If you think you know skate boarding and break dancing, you haven't seen anything yet.



At tomorrow's Hirshhorn After Hours, artist Bill Shannon brings his own spin to the two art forms in a hybrid performance that combines both—all while on crutches. (A video preview is embedded below)



Shannon was diagnosed with bilateral hip deformity when he was five, and from then on, had to use crutches to walk. At first, he was frustrated by the awkward way he moved up the stairs, until he realized there was something about the way that he was moving that was almost rhythmic; unique.



He started to experiment and began to dance, using the crutches as an extension of his body. He went on to study at the School of the Art Institute of Chicago, and years later, has become a leader in the dance, hip hop, club and urban arts movements. He's performed around the world, including at the Sydney Opera House Studio Theater in Australia; the Central Park Summer Stage in New York City; and the Teatro de la Ciudad in Monterrey, Mexico. He was named the Most Creative Street Dancer by the L.A. Urban Dance Festival in 2002, and helped choreograph Cirque du Soleil's production Vareki, which is now on tour.



With his dance crew, The Step Fenz, Shannon says he will create "a new video sculpture that is site specific to the HH plaza," and will lead freestyle dance sessions at tomorrow night's event. It will be shot and mixed live by a VJ and projected onto three large video installations.



We caught up with Shannon before his performance to hear about how break dancing and skateboarding collide, and why he might be helping the idea of what "art" is to expand.

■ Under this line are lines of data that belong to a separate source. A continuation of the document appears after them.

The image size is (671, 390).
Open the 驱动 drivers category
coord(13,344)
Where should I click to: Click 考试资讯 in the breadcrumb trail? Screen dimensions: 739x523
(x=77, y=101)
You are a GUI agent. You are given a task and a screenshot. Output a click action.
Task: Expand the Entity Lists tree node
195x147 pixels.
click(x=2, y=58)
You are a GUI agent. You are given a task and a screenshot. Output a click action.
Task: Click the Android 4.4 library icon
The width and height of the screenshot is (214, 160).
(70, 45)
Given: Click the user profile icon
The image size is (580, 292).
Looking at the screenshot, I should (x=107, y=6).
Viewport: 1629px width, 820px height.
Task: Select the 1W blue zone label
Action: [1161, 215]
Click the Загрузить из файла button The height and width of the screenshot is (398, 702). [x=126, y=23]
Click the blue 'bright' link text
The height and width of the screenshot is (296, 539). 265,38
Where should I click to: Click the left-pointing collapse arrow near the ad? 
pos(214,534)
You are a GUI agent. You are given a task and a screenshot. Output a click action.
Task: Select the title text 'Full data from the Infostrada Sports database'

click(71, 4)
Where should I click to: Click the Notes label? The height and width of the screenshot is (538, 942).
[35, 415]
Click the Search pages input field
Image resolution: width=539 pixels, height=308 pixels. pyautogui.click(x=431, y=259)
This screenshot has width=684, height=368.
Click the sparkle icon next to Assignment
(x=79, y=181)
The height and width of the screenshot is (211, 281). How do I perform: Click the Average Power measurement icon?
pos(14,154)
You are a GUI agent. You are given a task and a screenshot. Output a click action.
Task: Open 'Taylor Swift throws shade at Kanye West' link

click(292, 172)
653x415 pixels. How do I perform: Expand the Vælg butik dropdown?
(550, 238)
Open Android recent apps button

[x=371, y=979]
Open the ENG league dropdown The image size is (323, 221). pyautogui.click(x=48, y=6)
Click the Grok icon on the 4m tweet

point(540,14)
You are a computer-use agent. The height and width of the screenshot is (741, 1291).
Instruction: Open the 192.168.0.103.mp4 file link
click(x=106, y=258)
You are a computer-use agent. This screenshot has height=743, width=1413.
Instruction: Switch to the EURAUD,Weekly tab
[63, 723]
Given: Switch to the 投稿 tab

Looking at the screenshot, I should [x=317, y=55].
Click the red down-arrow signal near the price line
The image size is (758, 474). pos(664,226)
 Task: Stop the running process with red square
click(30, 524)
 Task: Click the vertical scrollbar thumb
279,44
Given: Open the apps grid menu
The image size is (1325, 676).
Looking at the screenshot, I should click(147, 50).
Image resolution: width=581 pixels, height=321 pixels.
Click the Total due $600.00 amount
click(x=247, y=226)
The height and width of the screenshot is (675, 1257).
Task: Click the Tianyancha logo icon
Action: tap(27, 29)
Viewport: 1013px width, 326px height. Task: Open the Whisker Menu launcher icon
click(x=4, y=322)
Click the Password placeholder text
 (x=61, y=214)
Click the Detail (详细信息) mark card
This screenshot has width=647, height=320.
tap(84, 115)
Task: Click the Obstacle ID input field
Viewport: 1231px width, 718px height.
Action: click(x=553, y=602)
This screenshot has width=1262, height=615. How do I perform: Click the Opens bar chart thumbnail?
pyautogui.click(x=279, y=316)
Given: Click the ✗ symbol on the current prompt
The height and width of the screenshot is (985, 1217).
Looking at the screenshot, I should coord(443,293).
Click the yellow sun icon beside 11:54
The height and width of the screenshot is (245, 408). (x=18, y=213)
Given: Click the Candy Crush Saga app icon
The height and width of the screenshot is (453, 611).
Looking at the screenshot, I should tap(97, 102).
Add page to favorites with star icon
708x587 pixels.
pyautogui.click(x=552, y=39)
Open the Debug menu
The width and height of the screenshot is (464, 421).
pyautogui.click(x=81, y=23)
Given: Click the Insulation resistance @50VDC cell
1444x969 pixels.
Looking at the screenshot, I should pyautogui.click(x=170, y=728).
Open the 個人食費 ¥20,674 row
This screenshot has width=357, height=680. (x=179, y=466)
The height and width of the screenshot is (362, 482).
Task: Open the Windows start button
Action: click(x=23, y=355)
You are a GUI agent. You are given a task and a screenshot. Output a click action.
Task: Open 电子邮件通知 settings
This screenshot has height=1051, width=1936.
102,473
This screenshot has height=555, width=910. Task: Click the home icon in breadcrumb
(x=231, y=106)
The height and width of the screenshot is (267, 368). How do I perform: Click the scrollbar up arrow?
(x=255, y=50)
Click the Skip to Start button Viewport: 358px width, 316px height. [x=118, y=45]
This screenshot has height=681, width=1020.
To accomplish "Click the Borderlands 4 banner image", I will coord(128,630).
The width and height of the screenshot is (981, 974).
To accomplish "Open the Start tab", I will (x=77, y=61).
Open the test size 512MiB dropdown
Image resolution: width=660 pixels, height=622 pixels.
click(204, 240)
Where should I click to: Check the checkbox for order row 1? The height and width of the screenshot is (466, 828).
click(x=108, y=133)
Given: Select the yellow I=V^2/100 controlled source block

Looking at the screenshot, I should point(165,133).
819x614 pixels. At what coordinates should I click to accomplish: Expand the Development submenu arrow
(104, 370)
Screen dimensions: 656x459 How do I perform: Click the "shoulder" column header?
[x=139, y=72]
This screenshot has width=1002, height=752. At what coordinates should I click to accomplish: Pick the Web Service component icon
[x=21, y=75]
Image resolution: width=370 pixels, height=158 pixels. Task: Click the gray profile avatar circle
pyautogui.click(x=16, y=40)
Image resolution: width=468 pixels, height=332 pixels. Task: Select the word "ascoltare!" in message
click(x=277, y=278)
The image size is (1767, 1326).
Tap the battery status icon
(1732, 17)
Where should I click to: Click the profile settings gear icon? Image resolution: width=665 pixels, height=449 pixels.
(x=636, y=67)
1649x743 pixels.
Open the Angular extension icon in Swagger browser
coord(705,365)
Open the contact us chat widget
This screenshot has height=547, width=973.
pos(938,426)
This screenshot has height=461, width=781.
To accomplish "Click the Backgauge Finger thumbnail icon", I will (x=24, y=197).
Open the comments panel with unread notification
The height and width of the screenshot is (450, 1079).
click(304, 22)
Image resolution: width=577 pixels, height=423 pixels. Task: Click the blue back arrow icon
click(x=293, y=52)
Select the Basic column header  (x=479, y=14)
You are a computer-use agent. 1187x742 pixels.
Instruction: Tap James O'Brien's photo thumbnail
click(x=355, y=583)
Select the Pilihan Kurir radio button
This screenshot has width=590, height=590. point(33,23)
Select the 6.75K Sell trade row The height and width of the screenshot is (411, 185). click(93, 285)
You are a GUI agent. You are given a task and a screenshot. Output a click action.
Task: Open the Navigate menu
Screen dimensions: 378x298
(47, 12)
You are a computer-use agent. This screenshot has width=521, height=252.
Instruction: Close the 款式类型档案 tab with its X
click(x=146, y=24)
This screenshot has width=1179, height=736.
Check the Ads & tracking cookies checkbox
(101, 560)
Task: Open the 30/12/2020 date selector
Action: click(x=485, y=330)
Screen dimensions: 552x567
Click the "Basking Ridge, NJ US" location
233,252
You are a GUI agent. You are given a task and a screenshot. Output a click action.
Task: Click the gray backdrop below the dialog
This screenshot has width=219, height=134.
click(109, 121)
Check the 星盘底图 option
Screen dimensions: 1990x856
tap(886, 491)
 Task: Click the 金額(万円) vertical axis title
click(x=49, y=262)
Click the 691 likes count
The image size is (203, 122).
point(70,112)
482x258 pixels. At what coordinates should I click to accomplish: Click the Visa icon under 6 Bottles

You were diagnosed with a bilateral hip deformity when you were five. How did you become interested in dancing? Did people ever tell you that you couldn't do things like that?



No. They never expected it. I was instinctively attracted to the act of achieving balance in form. Skating and Breaking were the dominant cultures of my youth.



In an interview, you said that break dancing and skateboarding are less of a technique and more of an individual style. Could you explain what you mean by that?



What I was trying to communicate was that skating and breaking allowed for individual style and expression within the form and not rigidly adherent to one technique.



You perform both on the street and on the stage. What are the advantages and disadvantages of both places? Which do you like more?



The street is infinite horizons. The stage is a black box. I can create worlds within a stage but I cannot put the world of the street on a stage. The translation loses the essence. Each has it's place



What kind of statement do you think your work lends to the discussion about art?



The complexities of life are so easily bludgeoned into rigid categories that what we think we know can change suddenly into something we know absolutely nothing about.



Do you think you can engage a younger audience into art with your performances?



My art is a singular hybrid form reflecting aspects of the youth culture from the past 30 years. Young people want the art I make.



The event takes place from 8 p.m. to Midnight at the Hirshhorn Museum, Independence Avenue at 7th Street S.W. Tickets are required.